Employers and job-seekers are suffering from the lack of insight and creativity we’re commonly accepting as part of current hiring processes.
Convenience and automation have made finding “the right fit” for a position nearly impossible while encouraging the dangerous inaccuracy that results from Search Engine Optimization.
In their efforts to streamline the candidate filtering process, HR departments are most often eliminating the candidates with the most positive potential. This creates a detrimental disservice not only for the job-seekers, but also for the employers themselves. This can be rectified, though.
Applicant Tracking Systems (ATS) have come under fire in recent years for lacking that “personal touch” that allows human hiring managers to recognize valuable personal characteristics and translatable skills that automated systems often miss.
In defense of their use of ATS, HR professionals argue that the sheer volume of applications they receive in response to job postings makes it impossible to manually sort through the pools of candidates.
Furthermore, the many and varied duties with which HR departments are routinely saddled directly decrease the amount of time and attention that HR staff can afford to allocate to hiring efforts.
Instead, HR representatives actively suggest that job seekers tailor their résumés so that they are optimized for ATS searches and filters. Basically, they promote a form of Search Engine Optimization as a strategy for job seekers who hope to catch the attention of employers.
The problem with this idea is that it inherently encourages inaccuracy in the initial steps of the decision-making process and eliminates the very details that could otherwise cause one candidate to stand out from another. Essentially, they’re being presented with a colorful cornucopia of individuals with discernible traits, but are then obscuring them into a muddied, nebulous group.
Standardizing résumé wording in order to match generalized automated filtering terminology actually de-emphasizes originality and unique experience and individual traits, even if those qualities could be extraordinarily applicable to the position.
By suggesting that every candidate strive to match the criteria of standardized searches, hiring employers actually actively work against the very problem they are trying to combat: a large pool of candidates that’s difficult to intelligently and effectively pare down into the optimal group of individual applicants.
The only realistic answers all start with accepting one unsavory truth: despite their impressive advancements, ATS programs are not currently adequate for selecting all of the best real-world candidates for a position. Fortunately, there are multiple potential solutions.

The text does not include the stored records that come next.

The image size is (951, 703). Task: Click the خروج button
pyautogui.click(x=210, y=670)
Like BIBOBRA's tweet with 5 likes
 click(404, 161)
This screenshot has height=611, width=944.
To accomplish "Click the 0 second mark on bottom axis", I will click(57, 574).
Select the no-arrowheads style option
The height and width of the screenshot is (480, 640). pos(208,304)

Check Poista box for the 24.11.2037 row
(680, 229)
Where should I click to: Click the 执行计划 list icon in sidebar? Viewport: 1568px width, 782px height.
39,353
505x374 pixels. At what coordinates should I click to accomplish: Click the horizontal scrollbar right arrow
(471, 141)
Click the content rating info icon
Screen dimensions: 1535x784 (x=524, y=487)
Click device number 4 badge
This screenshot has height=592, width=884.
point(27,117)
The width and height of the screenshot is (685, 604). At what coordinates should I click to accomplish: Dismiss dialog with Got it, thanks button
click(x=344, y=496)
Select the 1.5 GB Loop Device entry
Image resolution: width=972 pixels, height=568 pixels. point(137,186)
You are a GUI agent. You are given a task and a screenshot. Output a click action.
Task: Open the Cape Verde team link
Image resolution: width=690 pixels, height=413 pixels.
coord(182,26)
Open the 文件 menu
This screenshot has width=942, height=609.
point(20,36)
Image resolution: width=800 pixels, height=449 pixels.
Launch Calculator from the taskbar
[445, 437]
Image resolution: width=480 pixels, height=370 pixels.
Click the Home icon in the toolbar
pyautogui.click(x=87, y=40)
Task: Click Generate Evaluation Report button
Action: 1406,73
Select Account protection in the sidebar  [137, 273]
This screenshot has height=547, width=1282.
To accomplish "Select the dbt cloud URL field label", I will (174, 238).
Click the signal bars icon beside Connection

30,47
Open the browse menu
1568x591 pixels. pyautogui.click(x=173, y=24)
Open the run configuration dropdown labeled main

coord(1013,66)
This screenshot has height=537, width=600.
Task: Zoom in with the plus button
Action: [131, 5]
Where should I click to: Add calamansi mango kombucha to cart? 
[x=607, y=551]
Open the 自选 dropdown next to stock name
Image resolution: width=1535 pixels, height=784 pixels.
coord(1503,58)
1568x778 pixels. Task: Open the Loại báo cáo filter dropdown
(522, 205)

1. Abandon Reliance on Internet-Wide Job Offerings
Huge job search engines, by their very nature, invite massive numbers of applicants with their immense audiences and one-click functions. If a company is overwhelmed with the number of applicants they are receiving, opting out of these seems like a no-brainer.
2. Free Up Time for Human Résumé Reviews
If HR professionals have too much on their plates to properly conduct job searches, then we need to reduce the size of their plates. This doesn’t necessarily have to mean reallocating or eliminating duties that currently fall under the jurisdiction of HR departments, but rather establishing positions and committees within HR solely or primarily dedicated to hiring.
Creating an additional position or two in HR when circumstances demand it may well be worth across-the-board improvements in production, quality, and turnover rate. Some professional fields, like academia, already make effective use of dedicated search committees.
3. Search for a Person, Not a Set of Credentials
An individual’s psychological/intellectual attributes and personality characteristics are often a much better predictor of professional potential than are the list of certificates, titles, and bullet items they managed to scrape together.
Employers tend to focus on personal qualities during the final phases of the interview process, but that only occurs after the field of candidates has been narrowed to those matching the too-specific keyword searches and filters. In essence, at that point, the person for whom they are searching may have already been eliminated.
4. Improve the Quality of ATS AI
The ATS concept does seem extremely useful and beneficial. The problem is that the technology is currently too basic to include the right candidates. I’m not advocating the total and permanent abandonment of ATS programs; I’m suggesting we recognize and account for their current limitations.
Instead of being designed to filter candidates based on specific fields of study, keyword skills, and exact job titles, they need to be redesigned to target the types of candidates who possess the more relevant (and often more elusive) intangibles necessary to succeed in a position.
In the pursuit of convenience and efficiency, the HR industry has succeeded only in creating an atmosphere of frustration around the hiring process for both employers and job seekers. This ship can be righted, and we can once again ensure that the right people land in the right positions, but only if we are willing to accept that we’re not yet at the point where we can accept generalized automation practices for human insight and vision.